Monika menghentikan olesan minyak di perut Nico. Saat suaminya mengucapkan sesuatu padanya. "Tidak perlu sok puitis!" sinis Monika pada Nico.

"Puitis dari mana, aku ucap nyata kok. Ya sudah, jangan aku dengar kamu katai aku suami yang tidak romantis lah, tidak lembut lah, aku bakal buat kamu tidak bisa jalan sekalian?!" balas Nico kemudian sekaligus kalimat kata-kata terakhir tadi. Berharap Monika kali ini peka apa yang dia dengar.

"Sadar juga, aku mengira kamu tidak akan sadar atas sikap kamu padaku selama ini. Apa kamu pernah lembut terhadapku? Romantis juga tidak? Suami kayak kamu tidak perlu sok nge-drama ala sinetron FTV, basi?! Memang kamu berani buat aku tidak bisa berjalan?" sengit balik Monika, lagi-lagi perdebatan mereka pun di mulai tengah malam.

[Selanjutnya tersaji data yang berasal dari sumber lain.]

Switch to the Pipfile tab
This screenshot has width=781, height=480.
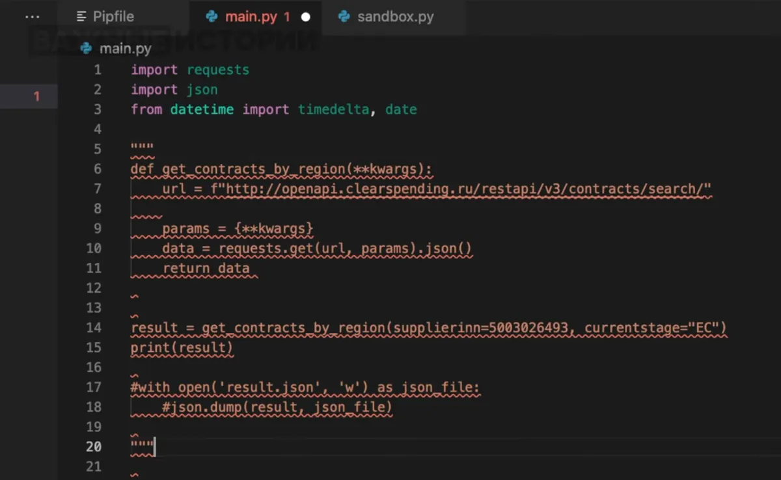click(113, 17)
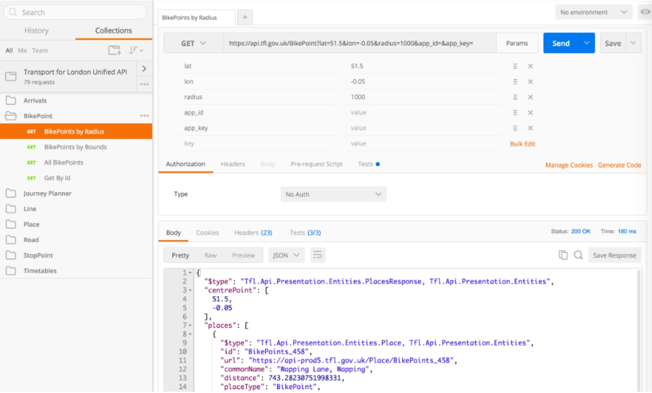
Task: Collapse the centrePoint array in the response
Action: [x=189, y=290]
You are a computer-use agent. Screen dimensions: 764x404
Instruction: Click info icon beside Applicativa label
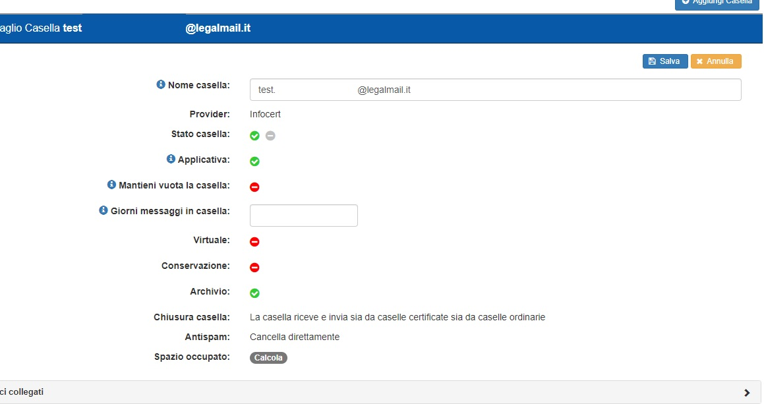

Meskipun perdebatan itu hanya biasa saja, Monika langsung diam seribu bahasa setelah dia membalas kata-kata dari suaminya. Nico meraih tangan istrinya, selama 2 tahun menikah dengan Monika. Ya tangan ini jarak sekali dia pegang. Hanya pegang lewat pelaminan saja. Setelah itu kegiatan masing-masing. Bulan madu juga tidak seindah dengan harapan mereka sendiri.

"Ada benarnya dikatakan Rui. Kita coba, kalau masih gagal. Kita periksa kesuburan kamu dan aku, dan program kehamilan," Monika menatap seksama kedua manik mata suaminya berwarna kecokelatan diselimuti hitam kecil di tengahnya.

Perasaan apa yang membuat ia dan suaminya itu berdiam dalam bisu di kamar mereka sendiri. Hanya terdengar suara jam dinding, dan ayam bersuara tanda sudah mulai pagi. Jarak wajah Nico dan Monika itu sangat dekat sekali sedikit lagi mereka bersentuhan bibir.

"Program apa? Aku subur kok, kalau Tuhan belum berikan. Kenapa di paksa. Sudah tidur sana!" Monika langsung berpaling dan mengalihkan pembahasan. Nico tidak ingin menunda-nunda lagi.

"Kenapa? Kamu geli sama muka aku? Atau malu?" Belum menyerah juga, Monika kembali menatap wajah suaminya.

"Aku akan pelan-pelan melakukannya, janji tidak akan kasar. Kalau kasar kamu tinggal tendang saja, hmm?" ucapnya lagi. Monika tidak membalas.

Bagaimana mau balas lagi, Nico mulai mengecup bibir Monika. Satu kali, dua kali, dan tiga kali lebih lama dari yang tadi. Monika pun memejamkan matanya, dan ikut membalas ciuman dari suaminya. Ya, mungkin sudah waktu mereka lakukan itu. Keinginan terbesar Monika bisa hamil dan punya anak sendiri.